EXERCISE PROMPT: Return every line of the listing below exactly, from the line containing "coordinates (510, 77)." down to the line containing "y-tick-label: -400 is", both included.

*** DATA PROVIDED ***

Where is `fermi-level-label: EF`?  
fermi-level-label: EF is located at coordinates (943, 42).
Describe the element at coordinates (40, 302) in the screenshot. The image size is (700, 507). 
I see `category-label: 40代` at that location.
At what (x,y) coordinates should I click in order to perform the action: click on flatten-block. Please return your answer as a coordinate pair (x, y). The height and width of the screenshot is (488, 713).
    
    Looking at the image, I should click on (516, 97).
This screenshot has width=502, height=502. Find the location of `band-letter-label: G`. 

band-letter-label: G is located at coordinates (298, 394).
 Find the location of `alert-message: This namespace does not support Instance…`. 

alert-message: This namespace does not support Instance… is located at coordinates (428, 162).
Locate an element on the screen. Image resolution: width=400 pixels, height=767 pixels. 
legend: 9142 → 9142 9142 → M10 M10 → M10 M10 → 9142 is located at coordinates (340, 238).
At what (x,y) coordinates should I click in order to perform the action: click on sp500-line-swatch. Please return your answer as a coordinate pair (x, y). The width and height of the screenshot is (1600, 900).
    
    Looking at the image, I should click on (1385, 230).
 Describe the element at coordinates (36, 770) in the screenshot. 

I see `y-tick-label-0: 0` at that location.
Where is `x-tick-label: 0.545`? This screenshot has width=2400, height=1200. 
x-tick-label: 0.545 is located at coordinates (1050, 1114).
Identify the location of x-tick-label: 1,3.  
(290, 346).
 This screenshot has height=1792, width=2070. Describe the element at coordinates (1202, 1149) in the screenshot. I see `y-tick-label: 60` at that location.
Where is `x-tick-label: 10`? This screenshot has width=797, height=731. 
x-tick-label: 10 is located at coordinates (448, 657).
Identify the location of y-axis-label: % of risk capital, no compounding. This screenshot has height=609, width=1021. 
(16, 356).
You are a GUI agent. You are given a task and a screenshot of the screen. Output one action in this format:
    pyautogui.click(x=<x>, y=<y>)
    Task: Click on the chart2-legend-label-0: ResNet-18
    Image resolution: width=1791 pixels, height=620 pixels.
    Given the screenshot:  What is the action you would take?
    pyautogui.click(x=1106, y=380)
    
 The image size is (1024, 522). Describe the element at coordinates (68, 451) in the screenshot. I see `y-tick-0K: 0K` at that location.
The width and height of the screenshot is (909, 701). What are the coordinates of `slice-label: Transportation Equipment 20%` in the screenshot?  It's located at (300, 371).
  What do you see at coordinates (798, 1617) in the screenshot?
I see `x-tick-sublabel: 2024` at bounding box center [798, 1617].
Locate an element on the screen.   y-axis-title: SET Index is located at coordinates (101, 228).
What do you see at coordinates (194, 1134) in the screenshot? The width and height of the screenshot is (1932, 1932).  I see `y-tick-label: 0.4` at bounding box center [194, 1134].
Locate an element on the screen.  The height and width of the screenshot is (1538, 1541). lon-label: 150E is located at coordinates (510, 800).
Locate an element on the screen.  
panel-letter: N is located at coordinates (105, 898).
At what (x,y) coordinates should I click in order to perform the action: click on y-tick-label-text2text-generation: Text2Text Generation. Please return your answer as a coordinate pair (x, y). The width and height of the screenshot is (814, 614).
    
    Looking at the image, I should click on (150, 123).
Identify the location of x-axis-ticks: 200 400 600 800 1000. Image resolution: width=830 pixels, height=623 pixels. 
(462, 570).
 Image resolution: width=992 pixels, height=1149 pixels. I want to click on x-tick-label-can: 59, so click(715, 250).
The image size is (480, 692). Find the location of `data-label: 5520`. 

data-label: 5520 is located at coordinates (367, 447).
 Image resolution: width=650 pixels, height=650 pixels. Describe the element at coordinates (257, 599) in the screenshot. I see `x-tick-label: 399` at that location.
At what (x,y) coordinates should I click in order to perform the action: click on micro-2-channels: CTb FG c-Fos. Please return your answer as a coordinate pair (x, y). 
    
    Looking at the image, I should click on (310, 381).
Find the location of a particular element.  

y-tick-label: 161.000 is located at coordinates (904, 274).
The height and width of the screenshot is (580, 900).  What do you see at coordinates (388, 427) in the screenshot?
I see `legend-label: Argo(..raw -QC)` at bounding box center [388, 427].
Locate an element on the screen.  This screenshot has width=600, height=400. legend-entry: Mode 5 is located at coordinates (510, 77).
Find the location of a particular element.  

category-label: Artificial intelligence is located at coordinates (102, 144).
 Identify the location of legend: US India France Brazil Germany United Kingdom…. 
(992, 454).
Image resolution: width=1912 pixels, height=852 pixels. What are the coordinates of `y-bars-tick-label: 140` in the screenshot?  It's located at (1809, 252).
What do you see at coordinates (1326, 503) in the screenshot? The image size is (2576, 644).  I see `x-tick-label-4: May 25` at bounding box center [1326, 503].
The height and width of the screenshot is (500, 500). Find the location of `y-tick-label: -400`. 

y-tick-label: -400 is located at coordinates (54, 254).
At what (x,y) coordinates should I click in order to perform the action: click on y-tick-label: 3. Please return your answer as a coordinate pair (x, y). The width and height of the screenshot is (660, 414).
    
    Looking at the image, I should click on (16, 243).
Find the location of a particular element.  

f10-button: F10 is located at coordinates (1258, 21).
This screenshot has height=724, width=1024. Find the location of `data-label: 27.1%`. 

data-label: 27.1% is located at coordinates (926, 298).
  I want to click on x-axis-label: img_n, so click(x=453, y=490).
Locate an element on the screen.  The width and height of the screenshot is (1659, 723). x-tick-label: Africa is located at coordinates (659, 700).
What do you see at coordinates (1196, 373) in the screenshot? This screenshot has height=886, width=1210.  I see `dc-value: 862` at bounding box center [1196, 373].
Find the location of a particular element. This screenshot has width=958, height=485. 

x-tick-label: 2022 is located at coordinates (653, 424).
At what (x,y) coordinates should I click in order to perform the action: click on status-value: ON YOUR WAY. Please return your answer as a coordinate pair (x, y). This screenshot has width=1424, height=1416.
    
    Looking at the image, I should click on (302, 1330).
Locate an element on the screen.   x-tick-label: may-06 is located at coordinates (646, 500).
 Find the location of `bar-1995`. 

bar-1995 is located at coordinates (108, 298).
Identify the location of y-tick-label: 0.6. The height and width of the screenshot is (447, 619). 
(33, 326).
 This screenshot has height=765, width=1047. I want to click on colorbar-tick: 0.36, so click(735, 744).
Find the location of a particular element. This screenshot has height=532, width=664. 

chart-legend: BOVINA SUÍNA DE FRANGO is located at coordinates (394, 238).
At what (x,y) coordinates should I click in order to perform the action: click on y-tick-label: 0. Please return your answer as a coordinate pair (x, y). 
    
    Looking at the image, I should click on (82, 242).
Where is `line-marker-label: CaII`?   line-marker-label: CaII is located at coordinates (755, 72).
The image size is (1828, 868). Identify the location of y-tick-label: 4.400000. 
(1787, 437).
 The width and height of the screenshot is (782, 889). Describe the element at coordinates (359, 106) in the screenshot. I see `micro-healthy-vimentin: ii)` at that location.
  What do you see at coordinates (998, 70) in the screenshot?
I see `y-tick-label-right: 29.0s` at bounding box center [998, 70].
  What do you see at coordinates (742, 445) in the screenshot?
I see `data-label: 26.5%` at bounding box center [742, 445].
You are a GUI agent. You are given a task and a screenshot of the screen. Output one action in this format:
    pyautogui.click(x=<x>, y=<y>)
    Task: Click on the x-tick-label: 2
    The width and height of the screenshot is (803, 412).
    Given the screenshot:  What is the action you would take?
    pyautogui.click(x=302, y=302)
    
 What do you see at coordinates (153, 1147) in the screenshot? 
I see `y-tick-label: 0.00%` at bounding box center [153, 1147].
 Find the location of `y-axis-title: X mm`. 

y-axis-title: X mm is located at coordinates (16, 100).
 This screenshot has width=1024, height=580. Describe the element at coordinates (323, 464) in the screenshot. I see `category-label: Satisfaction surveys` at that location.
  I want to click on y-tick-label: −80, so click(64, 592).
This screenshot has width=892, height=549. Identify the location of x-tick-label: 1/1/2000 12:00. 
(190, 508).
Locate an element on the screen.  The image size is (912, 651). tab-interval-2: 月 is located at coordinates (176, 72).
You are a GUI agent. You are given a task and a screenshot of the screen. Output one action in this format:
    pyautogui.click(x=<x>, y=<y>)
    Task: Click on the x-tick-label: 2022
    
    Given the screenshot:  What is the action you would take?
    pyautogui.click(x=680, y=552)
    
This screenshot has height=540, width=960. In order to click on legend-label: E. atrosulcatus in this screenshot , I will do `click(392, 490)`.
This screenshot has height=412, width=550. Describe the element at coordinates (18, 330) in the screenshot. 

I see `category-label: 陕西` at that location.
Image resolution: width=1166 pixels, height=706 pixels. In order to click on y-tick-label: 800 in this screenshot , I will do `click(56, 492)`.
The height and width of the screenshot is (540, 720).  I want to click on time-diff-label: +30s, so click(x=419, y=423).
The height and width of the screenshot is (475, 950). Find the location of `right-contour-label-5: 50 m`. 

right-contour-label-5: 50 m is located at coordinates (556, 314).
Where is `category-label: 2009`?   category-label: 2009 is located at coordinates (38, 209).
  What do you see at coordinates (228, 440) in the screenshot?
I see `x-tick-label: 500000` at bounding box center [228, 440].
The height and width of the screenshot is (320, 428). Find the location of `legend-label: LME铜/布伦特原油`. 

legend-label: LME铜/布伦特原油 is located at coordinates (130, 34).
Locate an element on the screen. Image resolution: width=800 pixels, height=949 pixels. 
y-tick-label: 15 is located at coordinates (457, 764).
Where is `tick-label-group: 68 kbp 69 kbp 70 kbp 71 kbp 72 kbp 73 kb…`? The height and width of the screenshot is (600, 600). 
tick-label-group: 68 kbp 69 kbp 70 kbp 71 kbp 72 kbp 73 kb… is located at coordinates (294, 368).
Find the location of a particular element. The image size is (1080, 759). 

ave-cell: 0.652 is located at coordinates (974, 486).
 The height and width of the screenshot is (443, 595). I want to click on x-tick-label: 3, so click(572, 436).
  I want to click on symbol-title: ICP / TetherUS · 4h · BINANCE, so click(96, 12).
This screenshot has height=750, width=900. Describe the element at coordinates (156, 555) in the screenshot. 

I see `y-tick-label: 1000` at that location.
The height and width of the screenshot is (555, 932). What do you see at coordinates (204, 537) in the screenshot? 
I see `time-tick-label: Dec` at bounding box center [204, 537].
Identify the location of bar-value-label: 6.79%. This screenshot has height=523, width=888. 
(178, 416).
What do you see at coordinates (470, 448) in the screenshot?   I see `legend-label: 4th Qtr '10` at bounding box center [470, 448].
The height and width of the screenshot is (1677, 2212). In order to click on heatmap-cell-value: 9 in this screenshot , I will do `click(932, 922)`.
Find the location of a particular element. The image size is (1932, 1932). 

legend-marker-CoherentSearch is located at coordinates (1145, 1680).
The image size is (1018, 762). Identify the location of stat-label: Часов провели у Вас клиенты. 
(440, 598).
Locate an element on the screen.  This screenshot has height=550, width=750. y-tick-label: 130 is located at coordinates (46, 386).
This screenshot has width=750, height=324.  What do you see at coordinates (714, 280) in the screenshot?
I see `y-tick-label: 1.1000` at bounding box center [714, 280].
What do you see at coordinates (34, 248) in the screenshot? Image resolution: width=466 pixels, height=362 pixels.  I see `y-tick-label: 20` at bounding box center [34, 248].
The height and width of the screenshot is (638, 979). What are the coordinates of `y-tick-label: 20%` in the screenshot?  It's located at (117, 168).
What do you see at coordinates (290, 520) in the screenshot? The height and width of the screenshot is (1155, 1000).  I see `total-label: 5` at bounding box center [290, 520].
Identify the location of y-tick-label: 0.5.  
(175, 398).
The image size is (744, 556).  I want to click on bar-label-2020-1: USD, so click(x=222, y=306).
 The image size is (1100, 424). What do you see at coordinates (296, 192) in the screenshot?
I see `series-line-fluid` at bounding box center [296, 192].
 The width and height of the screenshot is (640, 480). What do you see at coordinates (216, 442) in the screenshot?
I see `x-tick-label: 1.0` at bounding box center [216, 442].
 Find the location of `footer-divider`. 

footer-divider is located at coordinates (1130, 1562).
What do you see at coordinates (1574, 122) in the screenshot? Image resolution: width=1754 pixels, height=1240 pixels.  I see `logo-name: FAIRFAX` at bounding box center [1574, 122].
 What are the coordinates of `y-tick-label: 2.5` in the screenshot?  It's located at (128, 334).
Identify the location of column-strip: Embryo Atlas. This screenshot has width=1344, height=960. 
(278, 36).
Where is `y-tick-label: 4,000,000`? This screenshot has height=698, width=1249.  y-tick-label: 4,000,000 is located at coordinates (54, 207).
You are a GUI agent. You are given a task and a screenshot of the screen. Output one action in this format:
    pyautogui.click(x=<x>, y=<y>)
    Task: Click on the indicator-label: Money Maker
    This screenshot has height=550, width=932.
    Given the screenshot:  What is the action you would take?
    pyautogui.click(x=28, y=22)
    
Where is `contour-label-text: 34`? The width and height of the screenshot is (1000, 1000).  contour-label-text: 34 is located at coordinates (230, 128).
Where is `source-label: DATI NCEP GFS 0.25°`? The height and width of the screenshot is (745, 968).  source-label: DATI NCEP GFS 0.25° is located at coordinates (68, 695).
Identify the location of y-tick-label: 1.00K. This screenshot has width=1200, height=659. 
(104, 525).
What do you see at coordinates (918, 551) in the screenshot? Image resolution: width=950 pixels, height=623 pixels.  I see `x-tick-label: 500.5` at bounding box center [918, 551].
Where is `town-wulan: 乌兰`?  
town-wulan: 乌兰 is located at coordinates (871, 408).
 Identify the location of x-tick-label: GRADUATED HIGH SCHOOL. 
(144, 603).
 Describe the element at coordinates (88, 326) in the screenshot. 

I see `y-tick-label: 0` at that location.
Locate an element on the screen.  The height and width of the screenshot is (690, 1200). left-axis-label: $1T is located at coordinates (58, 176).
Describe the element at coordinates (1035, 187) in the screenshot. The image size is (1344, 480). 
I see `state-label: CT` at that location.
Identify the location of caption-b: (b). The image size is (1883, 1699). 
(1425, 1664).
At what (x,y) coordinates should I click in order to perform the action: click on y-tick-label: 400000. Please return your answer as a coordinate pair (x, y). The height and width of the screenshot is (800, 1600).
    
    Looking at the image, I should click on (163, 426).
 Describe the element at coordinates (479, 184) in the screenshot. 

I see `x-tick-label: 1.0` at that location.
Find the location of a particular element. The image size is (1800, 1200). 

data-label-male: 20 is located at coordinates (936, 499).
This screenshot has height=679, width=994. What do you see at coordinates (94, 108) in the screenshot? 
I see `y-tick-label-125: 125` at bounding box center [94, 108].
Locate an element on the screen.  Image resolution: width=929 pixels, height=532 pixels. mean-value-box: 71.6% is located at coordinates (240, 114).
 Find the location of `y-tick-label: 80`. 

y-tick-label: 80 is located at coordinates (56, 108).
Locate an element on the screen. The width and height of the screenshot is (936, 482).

***

RESPONSE BOX:
Locate an element on the screen.  This screenshot has width=600, height=400. legend-entry: Mode 5 is located at coordinates (510, 77).
Find the location of a particular element.  

category-label: Artificial intelligence is located at coordinates (102, 144).
 Identify the location of legend: US India France Brazil Germany United Kingdom…. 
(992, 454).
Image resolution: width=1912 pixels, height=852 pixels. What are the coordinates of `y-bars-tick-label: 140` in the screenshot?  It's located at (1809, 252).
What do you see at coordinates (1326, 503) in the screenshot? The image size is (2576, 644).  I see `x-tick-label-4: May 25` at bounding box center [1326, 503].
The height and width of the screenshot is (500, 500). Find the location of `y-tick-label: -400`. 

y-tick-label: -400 is located at coordinates (54, 254).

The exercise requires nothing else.